Signed Applet gets AccessControlException calling EJB
I'm trying to use a Signed Applet to invoke a EJB3.0 Stateless Session Bean under JBoss 4.0.3rc1.
I have signed all the .jar files the Applet uses, including jbossall-client.jar, the applet jar, and the jar containing the ejb3 remote interface.
I know my applet has been granted signed permissions, since I can invoke System.getSecurityManager.checkPermission(new RuntimePermission("accessDeclaredMembers")); within the applet without throwing an exception.
I can use a JNDI lookup to find both the JBoss InitialContext and the remote proxy for the bean. (This failed when the applet was unsigned, since I get swapped between 127.0.0.1 and 192.168.x.x as my server IP, but the problem went away after signing).

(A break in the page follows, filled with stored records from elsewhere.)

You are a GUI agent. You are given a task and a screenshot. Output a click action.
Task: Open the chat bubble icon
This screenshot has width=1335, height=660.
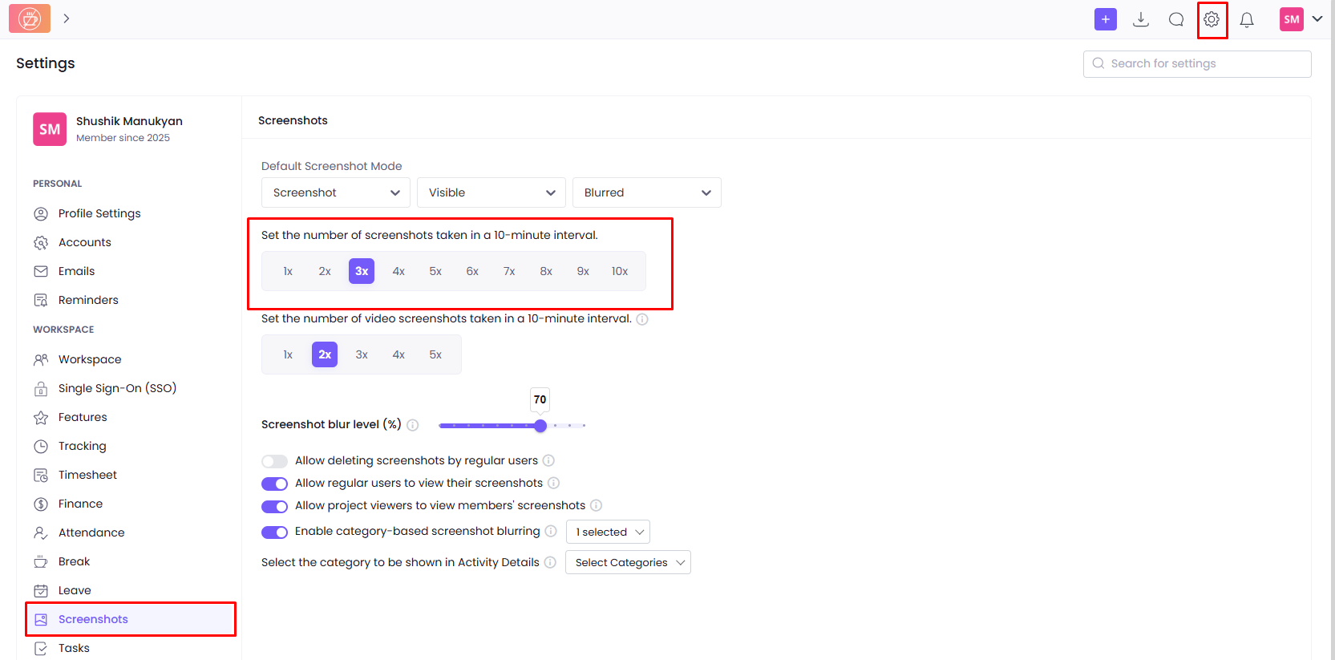(1175, 19)
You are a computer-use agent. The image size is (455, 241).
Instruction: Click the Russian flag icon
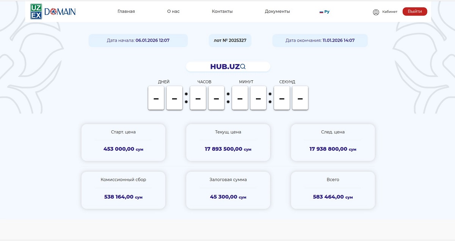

However, when I actually invoke a remote method on the stub, I get an exception:
java.security.AccessControlException: access denied (java.lang.RuntimePermission accessDeclaredMembers) at java.security.AccessControlContext.checkPermission(Unknown Source) at java.security.AccessController.checkPermission(Unknown Source) at java.lang.SecurityManager.checkPermission(Unknown Source) at java.lang.SecurityManager.checkMemberAccess(Unknown Source) at java.lang.Class.checkMemberAccess(Unknown Source) at java.lang.Class.getDeclaredMethods(Unknown Source) at org.jboss.aop.util.MethodHashing.getInterfaceHashes(MethodHashing.java:135) at org.jboss.aop.util.MethodHashing.calculateHash(MethodHashing.java:204) at org.jboss.ejb3.stateless.StatelessRemoteProxy.invoke(StatelessRemoteProxy.java:61) at $Proxy0.getServerInfo(Unknown Source) at com.cpex.mpv.gui.MpvApplet.getServerInfo(MpvApplet.java:129) at com.cpex.mpv.gui.MpvApplet.init(MpvApplet.java:50) at sun.applet.AppletPanel.run(Unknown Source) at java.lang.Thread.run(Unknown Source)
So where did my permissions go?
Anyone have an idea? Is this just a bug?
My best guess is that the Applet has been given permissions by the AppletClassLoader, which knows that the code came from a signed .jar file. However, the remote proxy class ($Proxy0) may have been created with a different ClassLoader, one that is not paying attention to the signed nature of the jar. Can anyone confirm or deny this guess?